Entries on target coordinates:
----

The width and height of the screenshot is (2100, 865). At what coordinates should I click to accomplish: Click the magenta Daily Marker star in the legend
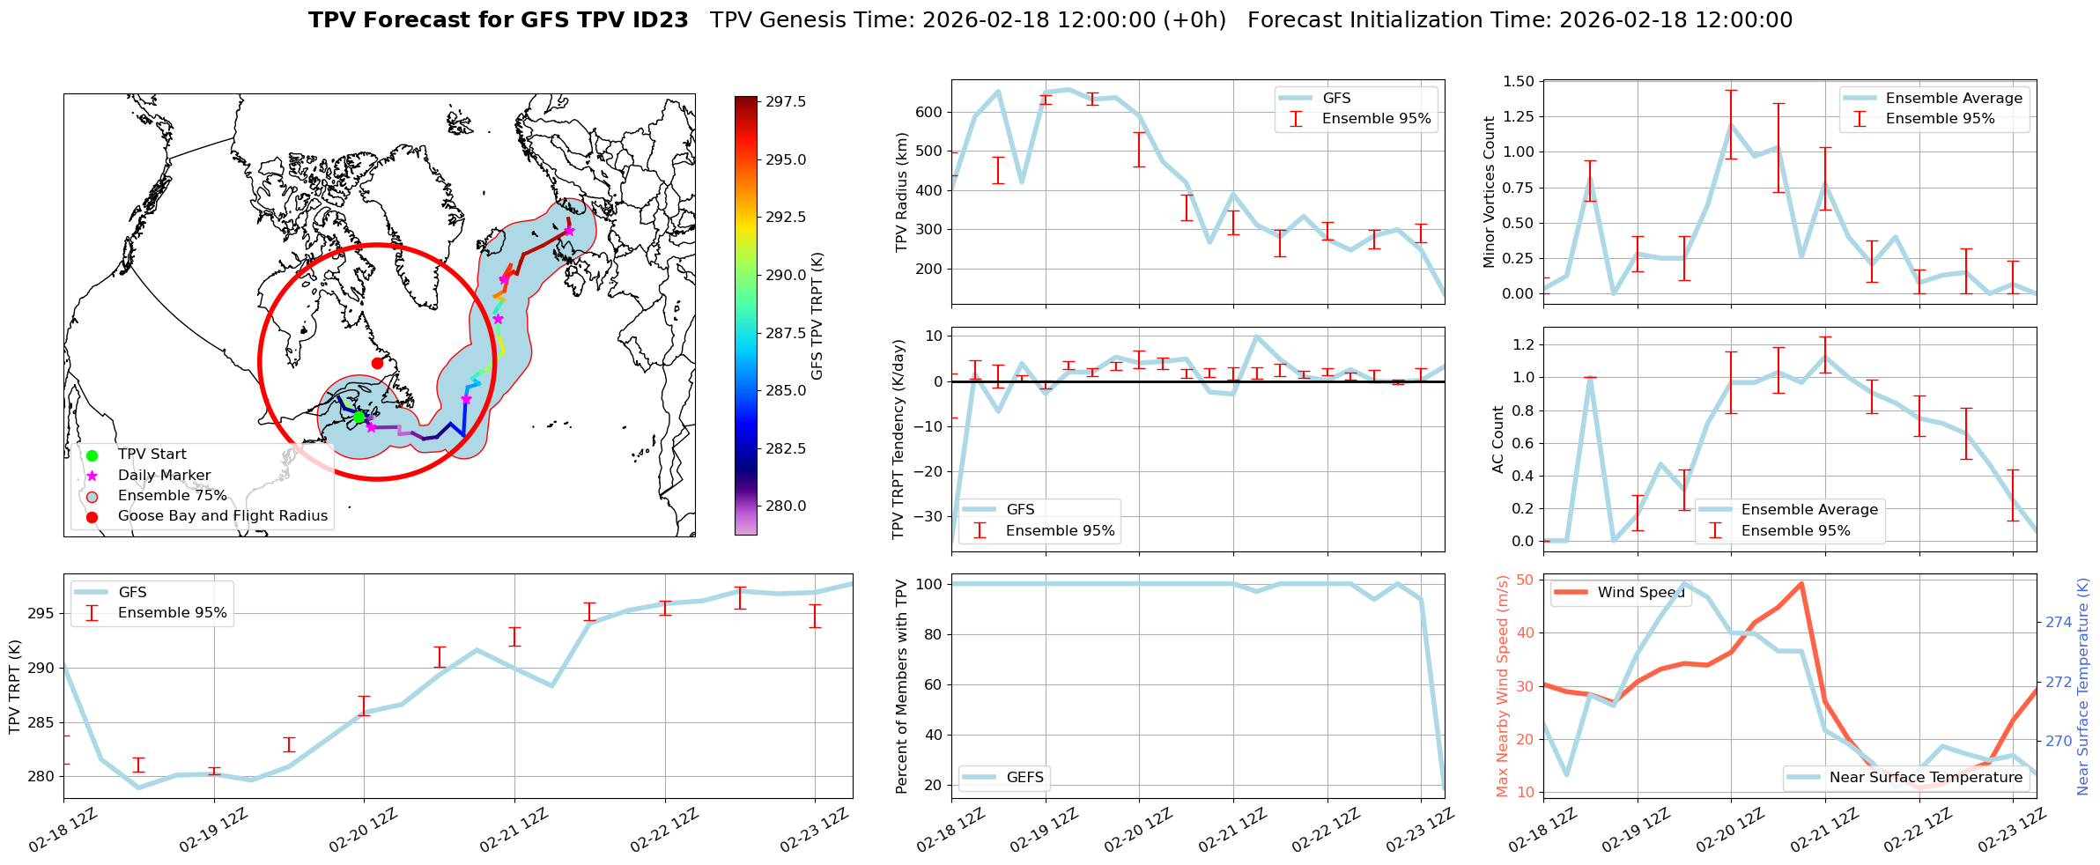[92, 476]
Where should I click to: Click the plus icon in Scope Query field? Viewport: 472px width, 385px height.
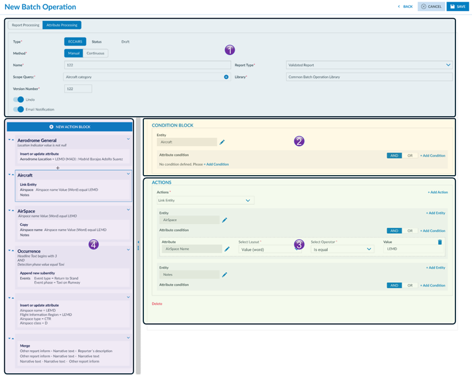click(x=226, y=77)
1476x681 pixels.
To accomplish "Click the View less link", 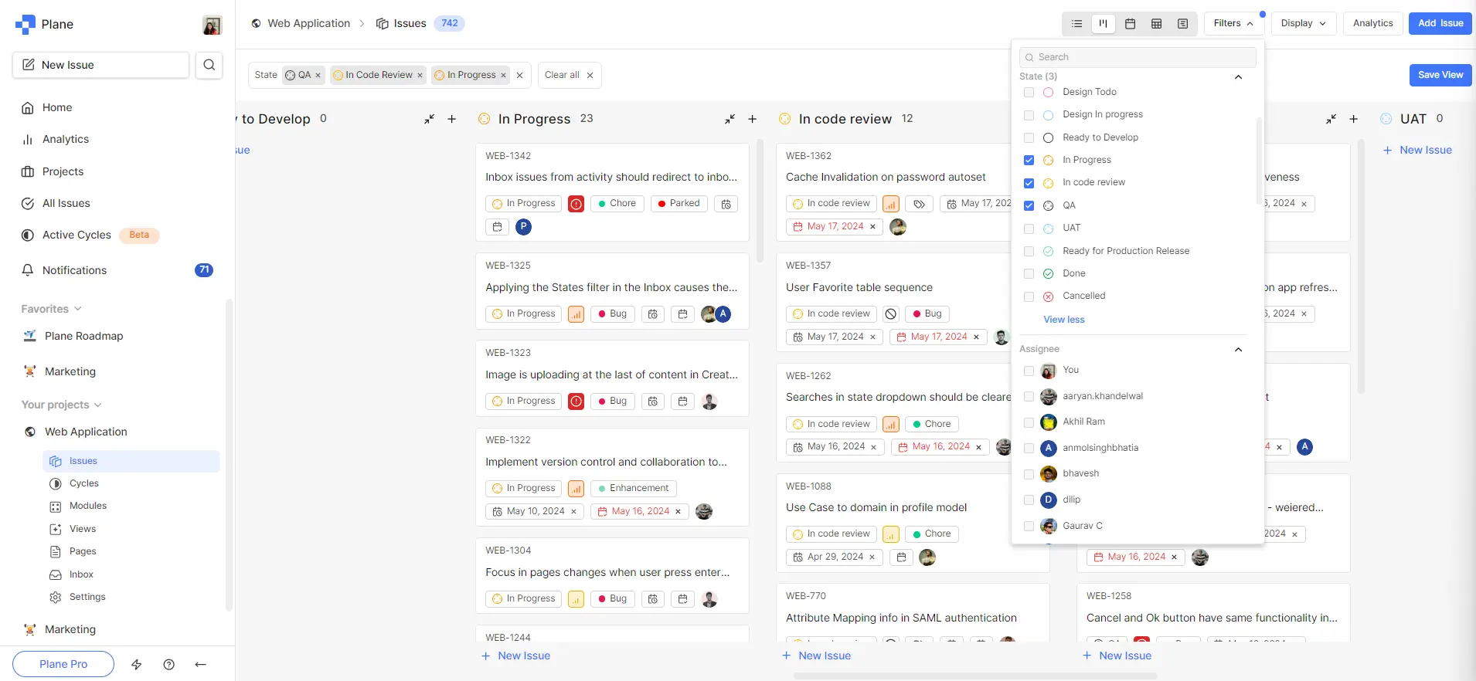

----

What the task asks: Copy every line of the listing above word for word, leaving out the pictures.

Correct response:
The width and height of the screenshot is (2100, 865). At what coordinates should I click to accomplish: Click the magenta Daily Marker star in the legend
[92, 476]
Where should I click to: Click the plus icon in Scope Query field? Viewport: 472px width, 385px height.
click(x=226, y=77)
1476x681 pixels.
To accomplish "Click the View less link", 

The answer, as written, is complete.